# How to Estimate the Probability of a No-Show using Binary Logistic Regression

In April 2017, overbooking of flight seats hit the headlines when a United Airlines customer was dragged off a flight. A TED talk by Nina Klietsch gives a good, but simplistic explanation of why overbooking is so attractive to airlines.

Overbooking is not new to the airlines; these strategies were officially sanctioned by The American Civil Aeronautics Board in 1965, and since that time complex statistical models have been researched and developed to set the ticket pricing and overbooking strategies to deliver maximum revenue to the airlines.

In this blog, I would like to look at one aspect of this: the probability of a no-show. In Klietsch’s talk, she assumed that the probability of a no-show (a customer not turning up for a flight) is identical for all customers. In reality, this is not true—factors such as time of day, price, time since booking, and whether a traveler is alone or in a group will impact the probability of a no show.

By using this information about our customers, we can predict the probability of a no-show using binary logistic regression. This type of modeling is common to many services and industries. Some of the applications, in addition to predicting no-shows, include:
• Credit scores: What is the probability of default?
• Marketing offers: What are the chances you'll buy a product based on a specific offer?
• Quality: What is the probability of a part failing?
• Human resources: What is the sickness absence rate likely to be?

In all cases, your outcome (the event you are predicting) is discrete and can be split into two separate groups; for example, purchase/no purchase, pass/fail, or show/no show. Using the characteristics of your customers or parts as predictors you can use this modeling technique to predict the outcome.

Let’s look at an example.  I was unable to find any airline data, so I am illustrating this with one of our Minitab sample data sets, Cerealpurchase.mtw.

In this example, a food company surveys consumers to measure the effectiveness of their television ad in getting viewers to buy their cereal. The Bought column has the value 1 if the respondent purchased the cereal, and the value 0 if not. In addition to asking if respondents have seen the ad, the survey also gathers data on the household income and the number of children, which the company also believes might influence the purchase of this cereal.

Using Stat > Regression > Binary Logistic Regression, I entered the details of the response I wanted to predict, Bought, and the value in the Response Event which indicated a purchase.  I then entered the Continuous predictor, Income and the Categorical predictors Children and ViewAd. My completed dialog box looks like this:

After pressing OK, Minitab performs the analysis and displays the results in the Session window. From this table at the top of the output I can see that the researchers surveyed a sample of 71 customers, of which 22 purchased the cereal.

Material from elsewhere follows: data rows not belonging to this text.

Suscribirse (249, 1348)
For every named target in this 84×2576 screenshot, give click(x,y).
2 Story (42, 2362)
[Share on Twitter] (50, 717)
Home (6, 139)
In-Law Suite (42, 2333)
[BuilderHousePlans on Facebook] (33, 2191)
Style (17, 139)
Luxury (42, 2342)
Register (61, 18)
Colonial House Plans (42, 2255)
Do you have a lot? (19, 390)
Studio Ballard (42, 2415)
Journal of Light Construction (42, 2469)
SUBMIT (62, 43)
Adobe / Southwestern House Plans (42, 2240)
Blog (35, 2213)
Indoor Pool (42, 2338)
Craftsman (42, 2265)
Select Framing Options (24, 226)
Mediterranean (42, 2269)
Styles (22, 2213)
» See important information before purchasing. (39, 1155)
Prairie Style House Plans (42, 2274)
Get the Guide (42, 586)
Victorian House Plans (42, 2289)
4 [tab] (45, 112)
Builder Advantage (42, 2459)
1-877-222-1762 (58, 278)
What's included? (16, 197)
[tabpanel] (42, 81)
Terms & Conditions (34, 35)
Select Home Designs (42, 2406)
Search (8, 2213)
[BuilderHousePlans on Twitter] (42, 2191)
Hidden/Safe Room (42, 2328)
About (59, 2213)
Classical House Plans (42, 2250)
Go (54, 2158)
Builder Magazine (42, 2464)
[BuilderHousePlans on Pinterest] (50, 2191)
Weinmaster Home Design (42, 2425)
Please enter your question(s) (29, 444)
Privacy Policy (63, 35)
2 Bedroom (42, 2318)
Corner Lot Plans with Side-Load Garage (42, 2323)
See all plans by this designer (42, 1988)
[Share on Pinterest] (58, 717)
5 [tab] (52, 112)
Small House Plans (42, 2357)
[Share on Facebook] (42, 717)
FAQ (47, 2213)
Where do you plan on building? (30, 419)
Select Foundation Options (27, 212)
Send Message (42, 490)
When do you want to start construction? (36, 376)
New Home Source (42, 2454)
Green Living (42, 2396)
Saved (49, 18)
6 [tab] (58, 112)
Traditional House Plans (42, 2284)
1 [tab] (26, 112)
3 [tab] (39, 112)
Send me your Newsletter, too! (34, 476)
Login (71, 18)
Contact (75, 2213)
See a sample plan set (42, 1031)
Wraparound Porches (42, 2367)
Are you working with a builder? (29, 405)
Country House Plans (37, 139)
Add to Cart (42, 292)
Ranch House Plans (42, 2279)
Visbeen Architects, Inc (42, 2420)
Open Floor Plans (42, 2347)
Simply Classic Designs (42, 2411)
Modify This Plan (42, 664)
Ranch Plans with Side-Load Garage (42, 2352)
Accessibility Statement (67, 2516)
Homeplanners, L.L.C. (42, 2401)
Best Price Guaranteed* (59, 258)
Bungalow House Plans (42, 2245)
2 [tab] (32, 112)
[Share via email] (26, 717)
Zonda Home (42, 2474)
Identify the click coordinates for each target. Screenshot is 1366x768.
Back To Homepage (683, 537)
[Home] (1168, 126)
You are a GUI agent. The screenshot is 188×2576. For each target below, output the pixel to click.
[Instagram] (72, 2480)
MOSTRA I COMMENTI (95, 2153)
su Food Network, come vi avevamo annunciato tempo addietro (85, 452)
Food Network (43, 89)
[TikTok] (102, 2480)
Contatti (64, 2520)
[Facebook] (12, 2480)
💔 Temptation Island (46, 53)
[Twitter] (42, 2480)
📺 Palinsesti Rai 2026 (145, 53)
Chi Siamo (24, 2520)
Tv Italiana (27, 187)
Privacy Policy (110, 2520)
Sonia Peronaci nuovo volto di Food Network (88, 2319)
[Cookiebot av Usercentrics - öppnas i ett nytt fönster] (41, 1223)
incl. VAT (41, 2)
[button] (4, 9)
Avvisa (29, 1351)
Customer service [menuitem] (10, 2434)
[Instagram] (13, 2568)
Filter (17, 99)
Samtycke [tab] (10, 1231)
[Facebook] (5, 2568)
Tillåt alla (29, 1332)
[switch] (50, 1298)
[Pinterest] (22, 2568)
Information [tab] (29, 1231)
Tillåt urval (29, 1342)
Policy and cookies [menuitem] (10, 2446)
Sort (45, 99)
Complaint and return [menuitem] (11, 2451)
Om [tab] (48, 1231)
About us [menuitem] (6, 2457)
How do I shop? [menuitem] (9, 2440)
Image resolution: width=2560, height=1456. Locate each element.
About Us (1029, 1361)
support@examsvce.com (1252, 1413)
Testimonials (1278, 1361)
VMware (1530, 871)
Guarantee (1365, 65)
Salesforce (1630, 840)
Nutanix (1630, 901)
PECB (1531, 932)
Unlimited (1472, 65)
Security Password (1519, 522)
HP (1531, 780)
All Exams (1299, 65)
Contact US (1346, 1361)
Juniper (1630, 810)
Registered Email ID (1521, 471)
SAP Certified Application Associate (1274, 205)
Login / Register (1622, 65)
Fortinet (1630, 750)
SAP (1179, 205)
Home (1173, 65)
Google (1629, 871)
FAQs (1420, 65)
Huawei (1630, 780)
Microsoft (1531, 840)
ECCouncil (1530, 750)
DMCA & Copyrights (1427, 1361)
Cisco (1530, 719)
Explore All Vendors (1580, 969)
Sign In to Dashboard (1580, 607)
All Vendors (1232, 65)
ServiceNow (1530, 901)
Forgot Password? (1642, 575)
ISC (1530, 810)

With Logistic regression, the output features a Deviance Table instead of an Analysis of Variance Table. The calculations and test statistics used with this type of data are different, but we still use the P-value on the far right to determine which factors have an effect on our response.

As we would when using other regression methods, we are going to reduce the model by eliminating non-significant terms one at a time. In this case, as highlighted above, Income is not significant. We can simply press Ctrl-E to recall the last dialog box, remove the Income term from the model, and rerun the analysis. Minitab returns the following results:

After removing Income, we can see that both Children and ViewAd are significant at the 0.05 significance level. This could be good news for the Marketing Department, as it clearly indicates that viewing the ad did influence the decision to buy. However from this table it is not possible to see if this effect is positive or negative.

To understand this, we need to look at another part of the output. In Binary Logistic Regression, we are trying to estimate the probability of an event. To do this we use the Odds Ratio, which compares the odds of two events by dividing the odds of success under condition A by the odds of success under condition B.

In this example, the Odds Ratio for Children is telling us that respondents who reported they do have children are 5.1628 times more likely to purchase the cereal than those who did not report having children. The good news for the Marketing Department is that customers who viewed the ad were 3.0219 times more likely to purchase the cereal. If the Odds Ratio was less than 1, we would conclude that seeing the advert reduces sales!

The other way to look at these results is to calculate the probability of purchase and analyse this.

It is easy to calculate the probability of a sale by clicking on the Storage button in the Binary Logistic Regression dialog box and checking the box labeled Fits (event probabilities). This will store the probability of purchase in the worksheet.

Using the fits data, we can produce a table summarizing the Probability of Purchase for all the combinations of Children and ViewAd, as follows:

In the rows we have the Children indicator, and in the columns we have the ViewAd indicator.  In each cell the top number is the probability of cereal purchase, and the bottom number is the count of customers observed in each of the groups.

Based on this table, customers with children who have seen the ad have a 51% chance of purchase, whereas customers without children who have not seen the ad have a 6% chance of purchase.

Now let's bring this back to our airline example. Using the information about their customers' demographics and flight preferences, an airline can use binary logistic regression to estimate the probabilities of a “no-show” for a whole plane and then determine by how much they should overbook seats. Of course, no model is perfect, and as we saw with United, getting it wrong can have severe consequences.